(Saved entries)

______________________________

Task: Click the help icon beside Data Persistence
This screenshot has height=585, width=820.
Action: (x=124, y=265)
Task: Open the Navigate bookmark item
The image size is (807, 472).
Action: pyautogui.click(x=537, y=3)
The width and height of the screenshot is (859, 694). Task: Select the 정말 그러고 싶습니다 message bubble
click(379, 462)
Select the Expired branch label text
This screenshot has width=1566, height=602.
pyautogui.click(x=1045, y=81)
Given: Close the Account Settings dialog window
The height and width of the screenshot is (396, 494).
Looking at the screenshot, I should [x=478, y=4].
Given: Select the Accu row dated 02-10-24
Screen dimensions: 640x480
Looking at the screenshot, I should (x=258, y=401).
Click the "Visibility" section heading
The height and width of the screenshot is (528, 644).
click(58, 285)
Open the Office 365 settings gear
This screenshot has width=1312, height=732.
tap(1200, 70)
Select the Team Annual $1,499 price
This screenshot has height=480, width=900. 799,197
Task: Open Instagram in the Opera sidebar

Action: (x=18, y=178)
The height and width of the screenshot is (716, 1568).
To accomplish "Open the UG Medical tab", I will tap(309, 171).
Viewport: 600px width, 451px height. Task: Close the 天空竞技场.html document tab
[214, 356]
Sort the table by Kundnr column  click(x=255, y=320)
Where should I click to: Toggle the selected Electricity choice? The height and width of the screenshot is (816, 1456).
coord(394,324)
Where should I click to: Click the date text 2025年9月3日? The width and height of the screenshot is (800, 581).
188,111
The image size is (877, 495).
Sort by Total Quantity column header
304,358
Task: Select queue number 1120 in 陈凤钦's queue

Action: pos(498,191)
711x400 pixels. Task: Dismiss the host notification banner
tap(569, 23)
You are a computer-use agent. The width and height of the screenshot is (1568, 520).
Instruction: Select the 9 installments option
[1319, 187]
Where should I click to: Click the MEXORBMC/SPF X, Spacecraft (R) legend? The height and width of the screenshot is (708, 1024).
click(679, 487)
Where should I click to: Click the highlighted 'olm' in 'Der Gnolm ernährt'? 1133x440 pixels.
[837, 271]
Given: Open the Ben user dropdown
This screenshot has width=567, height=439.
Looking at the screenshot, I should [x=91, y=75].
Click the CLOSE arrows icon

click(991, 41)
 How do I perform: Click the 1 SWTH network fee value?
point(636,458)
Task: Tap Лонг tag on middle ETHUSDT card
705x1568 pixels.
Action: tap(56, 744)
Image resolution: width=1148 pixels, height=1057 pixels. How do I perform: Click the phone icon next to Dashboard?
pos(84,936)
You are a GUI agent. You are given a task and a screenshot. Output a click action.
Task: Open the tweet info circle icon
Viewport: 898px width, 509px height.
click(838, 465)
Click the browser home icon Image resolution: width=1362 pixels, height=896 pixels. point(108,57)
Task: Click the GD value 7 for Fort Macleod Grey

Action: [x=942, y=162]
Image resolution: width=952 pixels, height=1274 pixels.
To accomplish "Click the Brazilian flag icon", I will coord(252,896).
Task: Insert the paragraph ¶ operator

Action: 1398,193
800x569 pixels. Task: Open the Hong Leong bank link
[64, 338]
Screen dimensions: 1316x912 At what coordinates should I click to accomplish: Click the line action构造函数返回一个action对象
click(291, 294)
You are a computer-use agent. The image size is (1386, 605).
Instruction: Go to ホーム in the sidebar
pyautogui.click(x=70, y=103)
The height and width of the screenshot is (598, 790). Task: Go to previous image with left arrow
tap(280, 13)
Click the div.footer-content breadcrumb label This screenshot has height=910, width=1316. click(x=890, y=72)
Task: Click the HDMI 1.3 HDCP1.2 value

______________________________

WHAT IS BEING ASKED | For this exercise, retype each entry from above exactly as it stands.

RESULT FOR THIS EXERCISE |
Task: Click the help icon beside Data Persistence
This screenshot has height=585, width=820.
Action: (x=124, y=265)
Task: Open the Navigate bookmark item
The image size is (807, 472).
Action: pyautogui.click(x=537, y=3)
The width and height of the screenshot is (859, 694). Task: Select the 정말 그러고 싶습니다 message bubble
click(379, 462)
Select the Expired branch label text
This screenshot has width=1566, height=602.
pyautogui.click(x=1045, y=81)
Given: Close the Account Settings dialog window
The height and width of the screenshot is (396, 494).
Looking at the screenshot, I should [x=478, y=4].
Given: Select the Accu row dated 02-10-24
Screen dimensions: 640x480
Looking at the screenshot, I should (x=258, y=401).
Click the "Visibility" section heading
The height and width of the screenshot is (528, 644).
click(58, 285)
Open the Office 365 settings gear
This screenshot has width=1312, height=732.
tap(1200, 70)
Select the Team Annual $1,499 price
This screenshot has height=480, width=900. 799,197
Task: Open Instagram in the Opera sidebar

Action: (x=18, y=178)
The height and width of the screenshot is (716, 1568).
To accomplish "Open the UG Medical tab", I will tap(309, 171).
Viewport: 600px width, 451px height. Task: Close the 天空竞技场.html document tab
[214, 356]
Sort the table by Kundnr column  click(x=255, y=320)
Where should I click to: Toggle the selected Electricity choice? The height and width of the screenshot is (816, 1456).
coord(394,324)
Where should I click to: Click the date text 2025年9月3日? The width and height of the screenshot is (800, 581).
188,111
The image size is (877, 495).
Sort by Total Quantity column header
304,358
Task: Select queue number 1120 in 陈凤钦's queue

Action: pos(498,191)
711x400 pixels. Task: Dismiss the host notification banner
tap(569, 23)
You are a computer-use agent. The width and height of the screenshot is (1568, 520).
Instruction: Select the 9 installments option
[1319, 187]
Where should I click to: Click the MEXORBMC/SPF X, Spacecraft (R) legend? The height and width of the screenshot is (708, 1024).
click(679, 487)
Where should I click to: Click the highlighted 'olm' in 'Der Gnolm ernährt'? 1133x440 pixels.
[837, 271]
Given: Open the Ben user dropdown
This screenshot has width=567, height=439.
Looking at the screenshot, I should [x=91, y=75].
Click the CLOSE arrows icon

click(991, 41)
 How do I perform: Click the 1 SWTH network fee value?
point(636,458)
Task: Tap Лонг tag on middle ETHUSDT card
705x1568 pixels.
Action: tap(56, 744)
Image resolution: width=1148 pixels, height=1057 pixels. How do I perform: Click the phone icon next to Dashboard?
pos(84,936)
You are a GUI agent. You are given a task and a screenshot. Output a click action.
Task: Open the tweet info circle icon
Viewport: 898px width, 509px height.
click(838, 465)
Click the browser home icon Image resolution: width=1362 pixels, height=896 pixels. point(108,57)
Task: Click the GD value 7 for Fort Macleod Grey

Action: [x=942, y=162]
Image resolution: width=952 pixels, height=1274 pixels.
To accomplish "Click the Brazilian flag icon", I will coord(252,896).
Task: Insert the paragraph ¶ operator

Action: 1398,193
800x569 pixels. Task: Open the Hong Leong bank link
[64, 338]
Screen dimensions: 1316x912 At what coordinates should I click to accomplish: Click the line action构造函数返回一个action对象
click(291, 294)
You are a computer-use agent. The image size is (1386, 605).
Instruction: Go to ホーム in the sidebar
pyautogui.click(x=70, y=103)
The height and width of the screenshot is (598, 790). Task: Go to previous image with left arrow
tap(280, 13)
Click the div.footer-content breadcrumb label This screenshot has height=910, width=1316. click(x=890, y=72)
Task: Click the HDMI 1.3 HDCP1.2 value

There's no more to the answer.